The 60th Anniversary: MLK’s Letter From Birmingham Jail
As the younger generations take their place and their turn in the fight and struggle to maintain American Democracy, we, the standard bearers and warriors for freedom from an earlier era, have the obligatory duty and a moral imperative to teach and demonstrate to the young ones exactly what they’re up against.
In September of 1964, I began my academic life in higher education as a freshman at Howard University the number one HBCU, often referred to back then as the ‘Black Harvard’.
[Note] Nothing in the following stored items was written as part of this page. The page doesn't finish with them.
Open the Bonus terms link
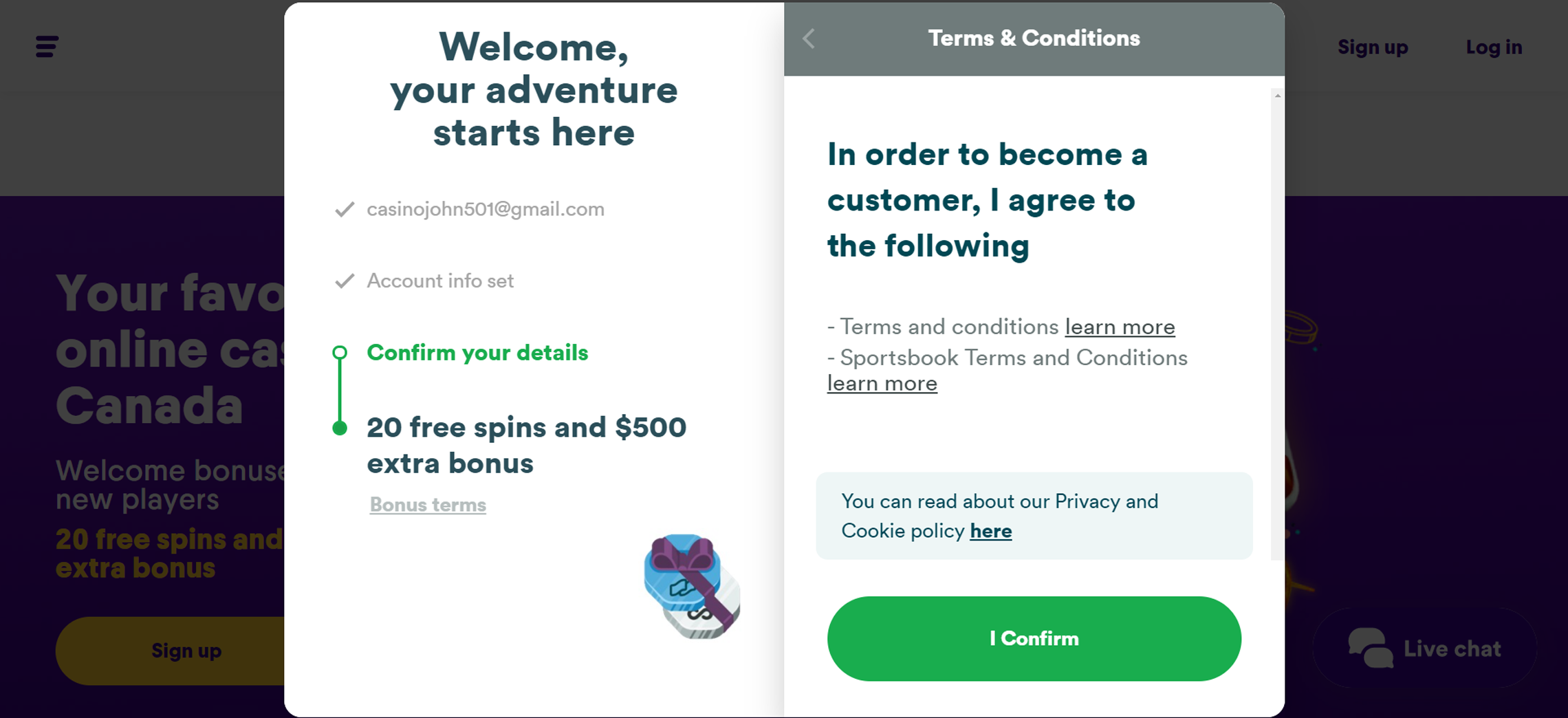This screenshot has height=718, width=1568. 428,505

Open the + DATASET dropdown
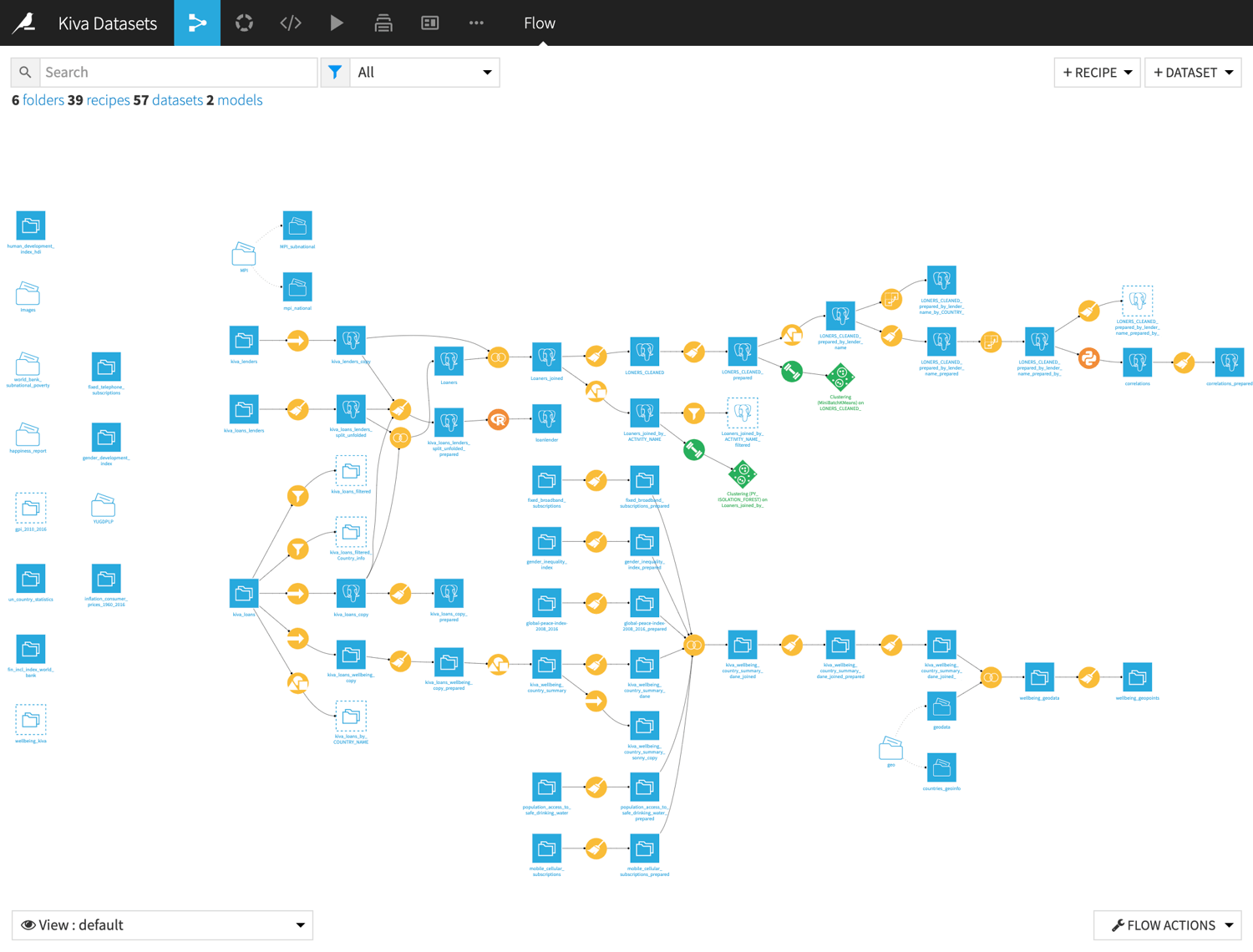(x=1192, y=73)
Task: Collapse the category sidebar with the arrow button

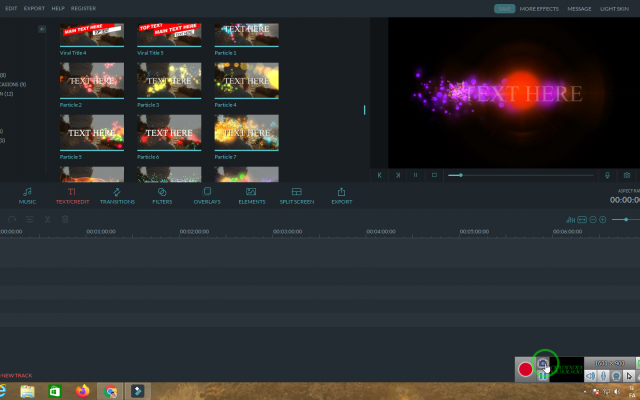Action: point(42,29)
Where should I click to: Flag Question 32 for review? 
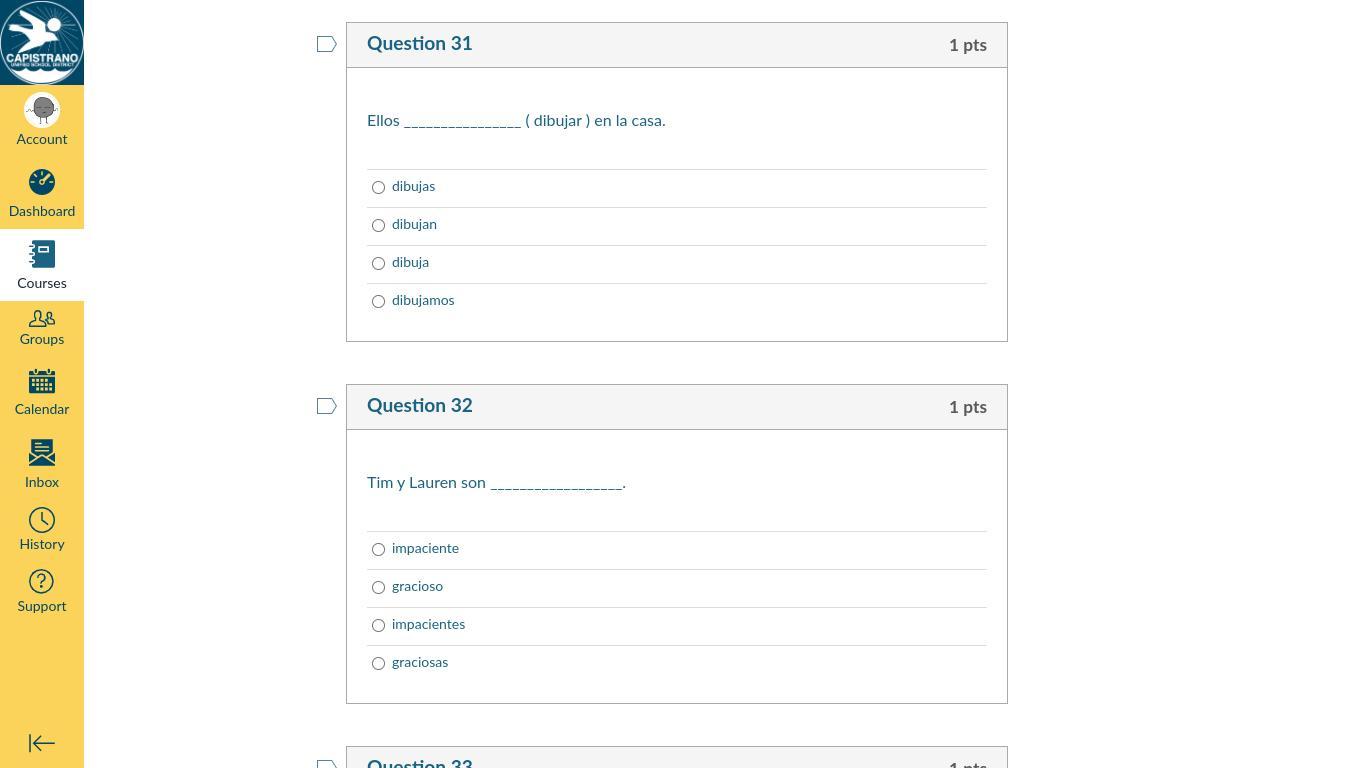326,406
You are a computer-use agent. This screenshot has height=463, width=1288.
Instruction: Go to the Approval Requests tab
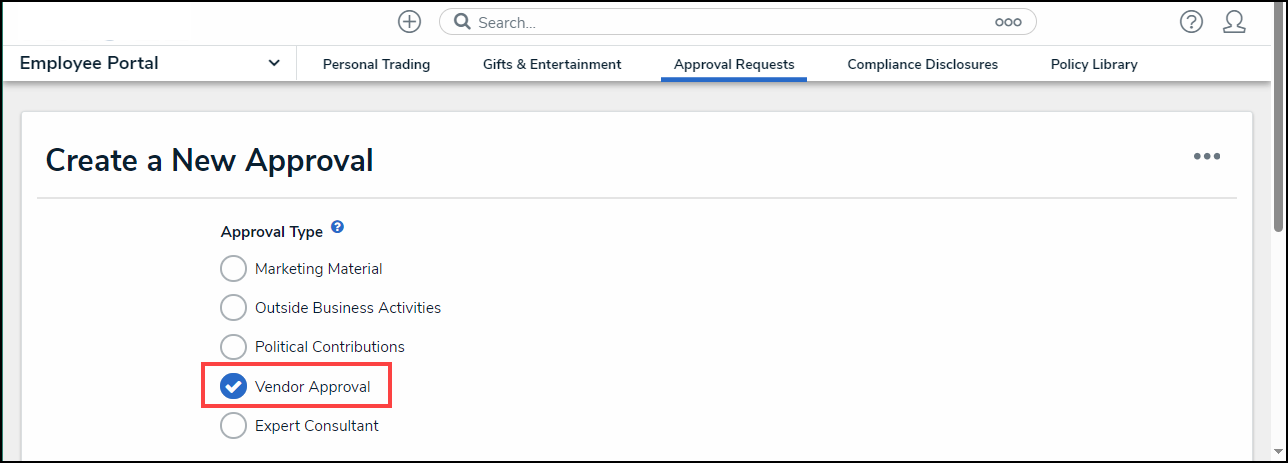pos(734,65)
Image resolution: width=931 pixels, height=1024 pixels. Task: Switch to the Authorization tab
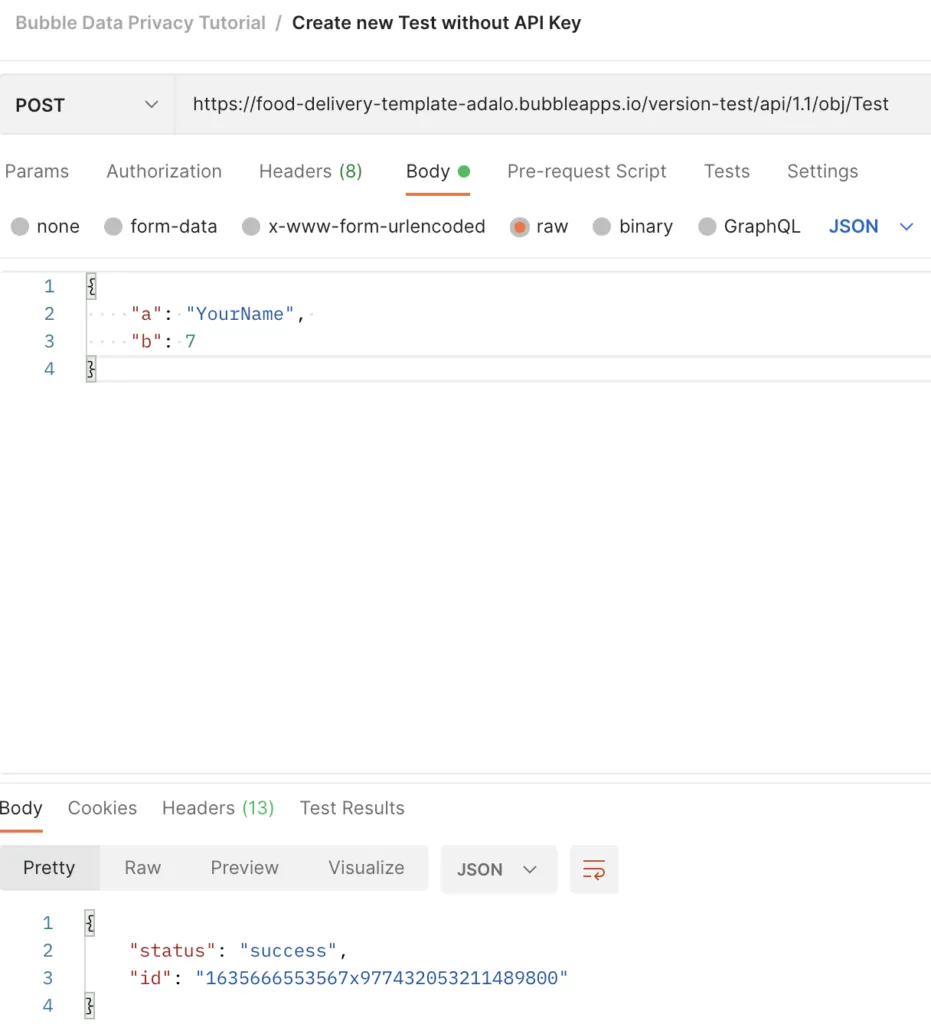[x=163, y=171]
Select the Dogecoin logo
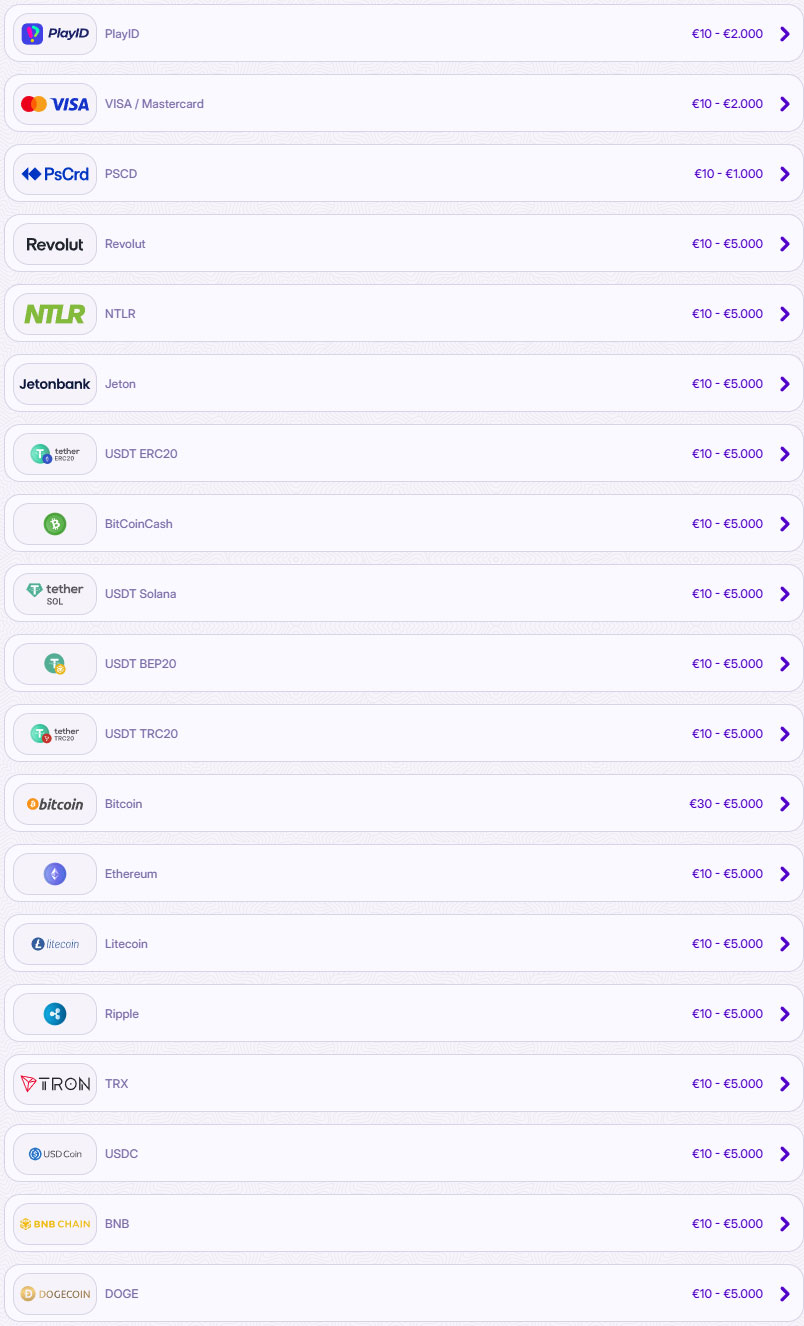The image size is (804, 1326). [x=55, y=1294]
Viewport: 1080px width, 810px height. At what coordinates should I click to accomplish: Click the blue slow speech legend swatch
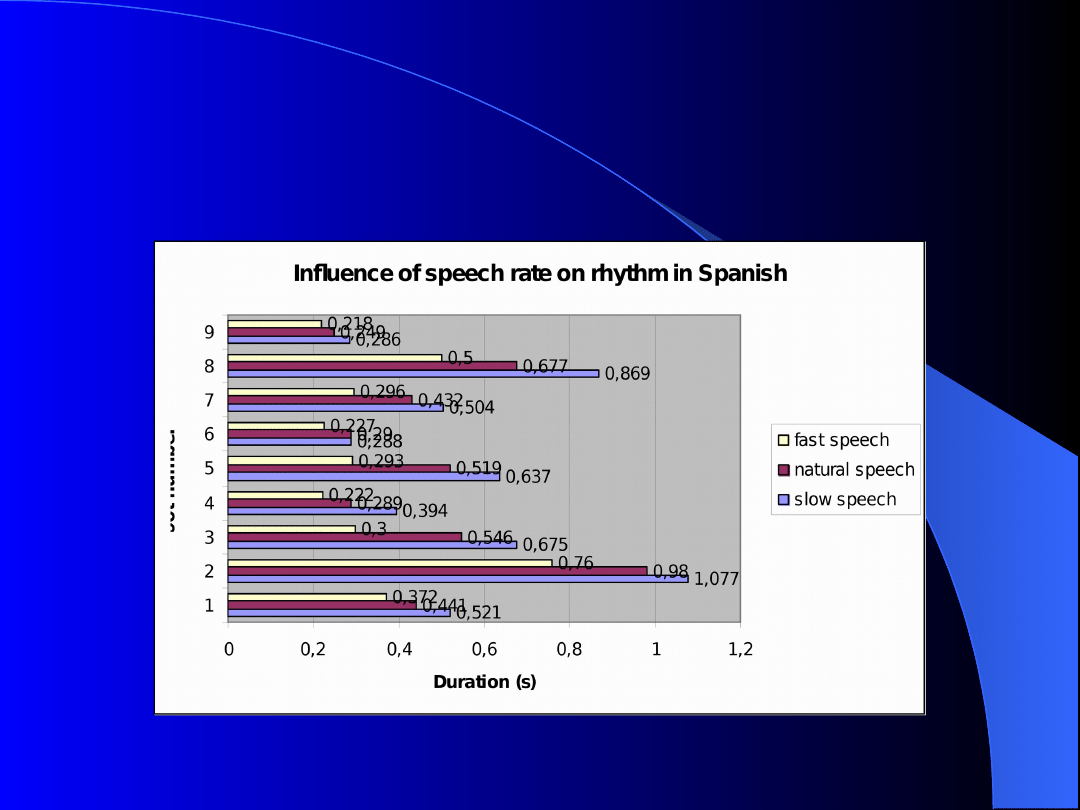[784, 500]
MLK s “Letter From Birmingham Jail” was included in the list of required summer reading for ALL entering first year students:
“King’s letter, dated April 16, 1963, responded to several criticisms made by the “A Call for Unity” clergymen, who agreed that social injustices existed but argued that the battle against racial segregation should be fought solely in the courts, not the streets. He also criticizes the claim that African Americans should wait patiently while these battles are fought in the courts. As a minister, King responded to the criticisms on religious grounds. As an activist challenging an entrenched social system, he argued on legal, political, and historical grounds. As an African American, he spoke of the country’s oppression of Black people, including himself. As an orator, he used many persuasive techniques to reach the hearts and minds of his audience. Altogether, King’s letter was a powerful defense of the motivations, tactics, and goals of the Birmingham campaign and the Civil Rights Movement more generally.”
“Shallow understanding from people of good will is more frustrating than absolute misunderstanding from people of ill will. Lukewarm acceptance is much more bewildering than outright rejection.”
“Injustice anywhere is a threat to justice everywhere. We are caught in an inescapable network of mutuality, tied in a single garment of destiny. Whatever affects one directly, affects all indirectly … Anyone who lives inside the United States can never be considered an outsider anywhere within its bounds.”
“We know through painful experience that freedom is never voluntarily given by the oppressor; it must be demanded by the oppressed.”
On the matter of patiently waiting for justice: “King called it a “tragic misconception of time” to assume that its mere passage “will inevitably cure all ills”. Progress takes time as well as the “tireless efforts” of dedicated people of good will.”
“A law is unjust if it is inflicted on a minority that, as a result of being denied the right to vote, had no part in enacting or devising the law.”The letter, written in response to “A Call for Unity” during the 1963 Birmingham campaign, was widely published, and became an important text for the civil rights movement in the United States. The letter has been described as “one of the most important historical documents penned by a modern political prisoner”, and is considered a classic document of civil disobedience.
60 years later, King’s ‘manifesto’ is as momentous, as powerful, and as necessary as it was during the height of the Civil Rights Movement.